The Indonesian Financial Services Authority (OJK) released regulations for financial technology (fintech) startups engaged in P2P lending.
Unlike India, Singapore and Malaysia, Indonesia’s digital and tech scene remains underdeveloped. However, it also opens plenty of opportunities for startups to grow. The country boasts a huge young population. Meanwhile, according to We Are Social, more than 40 percent of its people own a smartphone while 88 million are active Internet users.
To support the fledgling industry, players are calling to and working closely with the government for regulations including the recently released P2P lending firm guidelines.
The regulations cover capital requirements, interest rates and roles of participants, who are lenders and borrowers. According to the rules, a minimum capital outlay for P2P lending firms is $263,000, of which $188,000 is for the business license while the rest is for business registration. These figures are significantly lower than those of the first draft, which demanded more than $500,000 total capital.

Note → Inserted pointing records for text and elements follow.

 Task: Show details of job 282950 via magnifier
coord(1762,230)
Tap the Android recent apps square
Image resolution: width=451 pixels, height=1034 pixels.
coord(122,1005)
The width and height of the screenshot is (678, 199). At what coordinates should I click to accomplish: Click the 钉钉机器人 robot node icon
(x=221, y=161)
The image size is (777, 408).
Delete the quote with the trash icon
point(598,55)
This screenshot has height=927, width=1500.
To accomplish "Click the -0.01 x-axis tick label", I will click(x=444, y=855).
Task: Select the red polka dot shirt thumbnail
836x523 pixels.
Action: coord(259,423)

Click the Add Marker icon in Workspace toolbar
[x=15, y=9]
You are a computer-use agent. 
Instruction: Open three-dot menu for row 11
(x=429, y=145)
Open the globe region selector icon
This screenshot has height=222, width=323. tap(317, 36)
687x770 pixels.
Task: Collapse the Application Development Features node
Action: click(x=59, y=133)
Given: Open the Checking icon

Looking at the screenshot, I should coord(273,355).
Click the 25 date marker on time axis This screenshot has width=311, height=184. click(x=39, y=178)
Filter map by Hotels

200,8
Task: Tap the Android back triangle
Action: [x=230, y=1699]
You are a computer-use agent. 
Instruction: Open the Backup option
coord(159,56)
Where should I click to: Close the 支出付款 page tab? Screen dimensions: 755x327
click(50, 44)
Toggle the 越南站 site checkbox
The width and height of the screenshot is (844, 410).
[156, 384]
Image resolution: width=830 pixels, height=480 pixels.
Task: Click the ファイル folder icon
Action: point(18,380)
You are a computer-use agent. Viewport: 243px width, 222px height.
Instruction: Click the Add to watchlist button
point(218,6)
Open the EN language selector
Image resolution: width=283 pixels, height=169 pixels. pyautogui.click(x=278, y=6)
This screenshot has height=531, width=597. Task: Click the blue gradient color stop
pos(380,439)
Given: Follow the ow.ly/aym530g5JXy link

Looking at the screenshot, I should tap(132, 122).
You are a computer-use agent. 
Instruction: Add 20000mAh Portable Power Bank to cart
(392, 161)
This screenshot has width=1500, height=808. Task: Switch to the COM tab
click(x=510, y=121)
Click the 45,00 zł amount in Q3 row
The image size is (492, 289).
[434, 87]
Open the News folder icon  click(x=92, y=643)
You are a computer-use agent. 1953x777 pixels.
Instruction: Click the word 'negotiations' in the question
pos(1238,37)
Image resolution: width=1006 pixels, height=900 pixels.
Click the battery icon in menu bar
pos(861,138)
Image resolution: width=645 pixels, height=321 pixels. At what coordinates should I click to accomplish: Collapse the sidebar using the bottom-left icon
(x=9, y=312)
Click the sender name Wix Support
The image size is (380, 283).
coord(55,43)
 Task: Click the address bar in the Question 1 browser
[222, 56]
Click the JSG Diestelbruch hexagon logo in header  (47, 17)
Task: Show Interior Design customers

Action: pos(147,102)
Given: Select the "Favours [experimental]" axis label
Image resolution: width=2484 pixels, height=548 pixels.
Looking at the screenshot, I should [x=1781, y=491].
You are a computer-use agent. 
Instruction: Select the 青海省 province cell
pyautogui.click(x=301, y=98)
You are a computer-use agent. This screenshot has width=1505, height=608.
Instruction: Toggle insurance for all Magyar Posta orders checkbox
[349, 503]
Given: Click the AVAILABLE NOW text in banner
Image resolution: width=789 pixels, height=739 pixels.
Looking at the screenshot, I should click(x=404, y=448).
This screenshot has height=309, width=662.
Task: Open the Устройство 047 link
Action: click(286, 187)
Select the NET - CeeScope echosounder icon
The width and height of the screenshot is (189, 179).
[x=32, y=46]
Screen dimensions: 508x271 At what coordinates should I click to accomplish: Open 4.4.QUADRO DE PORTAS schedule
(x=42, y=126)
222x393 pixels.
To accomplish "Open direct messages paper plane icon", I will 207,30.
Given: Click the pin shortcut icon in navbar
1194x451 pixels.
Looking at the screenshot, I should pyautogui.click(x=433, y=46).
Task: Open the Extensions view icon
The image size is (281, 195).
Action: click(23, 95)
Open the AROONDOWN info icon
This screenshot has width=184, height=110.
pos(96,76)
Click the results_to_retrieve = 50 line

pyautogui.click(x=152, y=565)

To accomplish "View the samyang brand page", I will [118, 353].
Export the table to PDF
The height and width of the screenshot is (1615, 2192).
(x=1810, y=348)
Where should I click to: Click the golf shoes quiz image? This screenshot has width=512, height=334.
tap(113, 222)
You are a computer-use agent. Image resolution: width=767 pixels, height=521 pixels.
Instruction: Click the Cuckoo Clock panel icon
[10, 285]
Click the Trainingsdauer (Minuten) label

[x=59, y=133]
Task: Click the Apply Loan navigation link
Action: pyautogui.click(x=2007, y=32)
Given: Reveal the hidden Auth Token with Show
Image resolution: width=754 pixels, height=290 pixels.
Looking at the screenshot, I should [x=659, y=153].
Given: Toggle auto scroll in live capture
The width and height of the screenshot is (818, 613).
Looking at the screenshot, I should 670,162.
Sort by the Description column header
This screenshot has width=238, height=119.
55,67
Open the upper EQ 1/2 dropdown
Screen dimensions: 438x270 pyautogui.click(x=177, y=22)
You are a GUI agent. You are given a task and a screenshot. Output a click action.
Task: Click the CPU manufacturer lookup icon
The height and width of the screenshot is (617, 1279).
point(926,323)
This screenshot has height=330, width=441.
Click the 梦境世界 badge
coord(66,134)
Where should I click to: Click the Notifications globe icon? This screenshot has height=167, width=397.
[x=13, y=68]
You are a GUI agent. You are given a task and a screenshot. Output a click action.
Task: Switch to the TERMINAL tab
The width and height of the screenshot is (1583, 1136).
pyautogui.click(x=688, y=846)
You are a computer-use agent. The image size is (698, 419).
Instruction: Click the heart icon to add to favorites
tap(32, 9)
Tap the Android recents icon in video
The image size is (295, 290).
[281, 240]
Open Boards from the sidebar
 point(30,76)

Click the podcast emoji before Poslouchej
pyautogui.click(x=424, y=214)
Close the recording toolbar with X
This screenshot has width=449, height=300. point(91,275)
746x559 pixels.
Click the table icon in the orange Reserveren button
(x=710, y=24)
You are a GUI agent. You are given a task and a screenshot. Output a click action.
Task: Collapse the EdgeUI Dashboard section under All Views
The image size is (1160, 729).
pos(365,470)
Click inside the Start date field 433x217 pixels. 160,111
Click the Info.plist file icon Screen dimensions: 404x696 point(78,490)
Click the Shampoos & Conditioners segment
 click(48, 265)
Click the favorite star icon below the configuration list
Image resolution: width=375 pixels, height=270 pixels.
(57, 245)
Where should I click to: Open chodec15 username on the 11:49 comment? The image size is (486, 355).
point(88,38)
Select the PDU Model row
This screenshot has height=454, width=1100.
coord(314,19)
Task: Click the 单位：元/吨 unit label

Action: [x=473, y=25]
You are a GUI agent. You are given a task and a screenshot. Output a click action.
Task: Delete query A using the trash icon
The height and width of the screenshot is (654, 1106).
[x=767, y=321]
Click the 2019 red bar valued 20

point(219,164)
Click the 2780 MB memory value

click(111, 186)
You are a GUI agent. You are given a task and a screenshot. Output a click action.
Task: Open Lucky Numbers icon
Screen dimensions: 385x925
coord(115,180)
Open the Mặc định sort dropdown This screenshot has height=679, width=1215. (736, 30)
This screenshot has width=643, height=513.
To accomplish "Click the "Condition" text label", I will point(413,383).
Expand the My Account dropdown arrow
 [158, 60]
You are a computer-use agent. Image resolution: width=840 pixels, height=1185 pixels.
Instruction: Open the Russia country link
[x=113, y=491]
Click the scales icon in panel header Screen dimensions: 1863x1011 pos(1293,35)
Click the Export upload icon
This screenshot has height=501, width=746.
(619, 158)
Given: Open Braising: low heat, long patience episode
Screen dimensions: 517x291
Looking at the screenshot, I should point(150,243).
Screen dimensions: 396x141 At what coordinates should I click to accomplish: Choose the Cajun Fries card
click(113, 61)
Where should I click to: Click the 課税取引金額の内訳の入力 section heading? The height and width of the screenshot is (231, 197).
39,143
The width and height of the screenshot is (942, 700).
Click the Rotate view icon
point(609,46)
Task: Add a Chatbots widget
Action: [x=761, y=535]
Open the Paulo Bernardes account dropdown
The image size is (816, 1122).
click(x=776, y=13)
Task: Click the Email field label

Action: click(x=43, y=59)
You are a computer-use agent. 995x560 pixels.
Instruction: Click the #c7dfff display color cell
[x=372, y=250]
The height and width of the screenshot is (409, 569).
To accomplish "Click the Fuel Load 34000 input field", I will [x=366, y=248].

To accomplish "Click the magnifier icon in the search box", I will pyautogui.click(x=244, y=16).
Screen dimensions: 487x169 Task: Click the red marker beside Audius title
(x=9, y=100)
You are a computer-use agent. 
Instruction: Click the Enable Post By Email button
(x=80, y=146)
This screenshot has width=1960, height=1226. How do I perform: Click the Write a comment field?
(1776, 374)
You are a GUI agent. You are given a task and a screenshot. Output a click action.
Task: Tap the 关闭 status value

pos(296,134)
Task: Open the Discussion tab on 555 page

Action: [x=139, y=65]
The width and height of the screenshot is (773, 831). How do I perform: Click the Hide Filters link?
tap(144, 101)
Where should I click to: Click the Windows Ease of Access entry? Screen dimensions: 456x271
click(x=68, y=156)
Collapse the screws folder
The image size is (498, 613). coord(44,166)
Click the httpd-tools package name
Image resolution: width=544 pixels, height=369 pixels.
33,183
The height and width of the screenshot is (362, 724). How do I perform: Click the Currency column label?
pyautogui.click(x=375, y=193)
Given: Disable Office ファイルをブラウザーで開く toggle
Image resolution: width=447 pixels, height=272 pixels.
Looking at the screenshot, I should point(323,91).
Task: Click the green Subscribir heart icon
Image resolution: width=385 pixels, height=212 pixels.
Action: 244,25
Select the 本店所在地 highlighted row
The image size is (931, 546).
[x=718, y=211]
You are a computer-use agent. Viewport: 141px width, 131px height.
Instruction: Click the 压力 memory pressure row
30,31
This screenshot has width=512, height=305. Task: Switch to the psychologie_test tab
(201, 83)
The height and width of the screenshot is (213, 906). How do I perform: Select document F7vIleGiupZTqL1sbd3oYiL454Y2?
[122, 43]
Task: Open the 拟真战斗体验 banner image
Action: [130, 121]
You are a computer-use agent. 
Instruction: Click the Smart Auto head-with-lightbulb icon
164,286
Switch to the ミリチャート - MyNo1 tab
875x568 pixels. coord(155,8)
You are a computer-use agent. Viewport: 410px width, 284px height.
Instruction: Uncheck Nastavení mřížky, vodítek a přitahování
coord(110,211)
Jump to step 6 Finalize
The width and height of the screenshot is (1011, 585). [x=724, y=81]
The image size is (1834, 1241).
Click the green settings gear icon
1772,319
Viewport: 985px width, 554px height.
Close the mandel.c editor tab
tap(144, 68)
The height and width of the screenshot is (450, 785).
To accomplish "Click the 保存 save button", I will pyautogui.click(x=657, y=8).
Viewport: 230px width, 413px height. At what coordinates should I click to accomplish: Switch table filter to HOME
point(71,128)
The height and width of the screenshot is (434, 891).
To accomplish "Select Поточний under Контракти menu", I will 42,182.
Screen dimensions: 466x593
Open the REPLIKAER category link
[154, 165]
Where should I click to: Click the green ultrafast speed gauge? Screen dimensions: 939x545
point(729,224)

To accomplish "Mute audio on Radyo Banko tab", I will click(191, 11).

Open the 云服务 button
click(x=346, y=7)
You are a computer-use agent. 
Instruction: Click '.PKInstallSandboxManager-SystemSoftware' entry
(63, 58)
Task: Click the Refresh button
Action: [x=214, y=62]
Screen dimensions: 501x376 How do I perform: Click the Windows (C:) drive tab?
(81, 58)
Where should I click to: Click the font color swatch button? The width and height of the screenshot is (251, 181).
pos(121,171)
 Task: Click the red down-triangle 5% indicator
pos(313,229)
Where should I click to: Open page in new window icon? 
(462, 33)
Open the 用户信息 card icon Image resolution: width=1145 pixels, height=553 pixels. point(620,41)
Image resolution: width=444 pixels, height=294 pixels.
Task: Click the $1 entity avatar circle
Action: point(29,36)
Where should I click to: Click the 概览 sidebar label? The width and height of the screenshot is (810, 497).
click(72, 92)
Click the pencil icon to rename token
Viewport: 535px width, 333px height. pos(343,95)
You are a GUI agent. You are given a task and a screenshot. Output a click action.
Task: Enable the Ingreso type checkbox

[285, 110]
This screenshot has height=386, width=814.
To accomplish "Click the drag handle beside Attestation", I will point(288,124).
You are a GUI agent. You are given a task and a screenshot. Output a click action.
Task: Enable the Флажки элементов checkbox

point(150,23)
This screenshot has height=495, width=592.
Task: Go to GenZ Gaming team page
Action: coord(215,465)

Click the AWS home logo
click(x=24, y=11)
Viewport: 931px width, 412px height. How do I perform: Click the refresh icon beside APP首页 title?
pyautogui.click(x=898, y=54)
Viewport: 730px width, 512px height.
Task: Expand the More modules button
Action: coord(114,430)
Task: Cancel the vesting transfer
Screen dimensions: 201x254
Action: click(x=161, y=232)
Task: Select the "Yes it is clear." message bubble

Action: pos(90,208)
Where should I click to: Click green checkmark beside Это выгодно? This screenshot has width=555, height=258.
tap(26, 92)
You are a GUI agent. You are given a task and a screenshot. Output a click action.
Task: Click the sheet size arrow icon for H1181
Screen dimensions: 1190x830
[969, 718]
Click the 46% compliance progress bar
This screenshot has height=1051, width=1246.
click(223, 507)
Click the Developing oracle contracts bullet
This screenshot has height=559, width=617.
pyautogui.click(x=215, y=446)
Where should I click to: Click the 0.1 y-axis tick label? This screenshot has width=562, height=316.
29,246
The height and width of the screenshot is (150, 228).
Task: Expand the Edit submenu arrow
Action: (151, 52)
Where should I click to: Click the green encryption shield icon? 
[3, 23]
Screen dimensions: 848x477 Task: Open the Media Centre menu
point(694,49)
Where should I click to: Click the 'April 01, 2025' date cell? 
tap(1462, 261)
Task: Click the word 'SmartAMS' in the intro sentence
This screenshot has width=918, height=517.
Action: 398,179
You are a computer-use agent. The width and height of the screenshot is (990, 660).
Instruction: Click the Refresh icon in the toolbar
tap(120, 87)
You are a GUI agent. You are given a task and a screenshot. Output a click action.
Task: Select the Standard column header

The rules are also eased with regard to interest rates as there are no limits. However, it espouses fairness. Foreigners can own up to 85 percent of the fintech firm and can act as lenders, but they are not allowed to be borrowers. If they intend to do so, they may have to partner with a local business.
Earlier, OJK has announced its sandbox initiative through Bank Indonesia, which will allow fintech companies test their products with a more relaxed oversight.
Aside from these new regulations, fintech players may benefit from a possible partnership with South Korea whose industry value is expected to grow up to $51 million by 2017.
Nevertheless, Indonesia’s fintech industry still has a long way to go including expanding its local market. Despite the huge population connected to the Internet, less than 5 percent are familiar with mobile banking as of 2015. A Bank of Indonesia study points about 10 percent that don’t see the benefits of saving.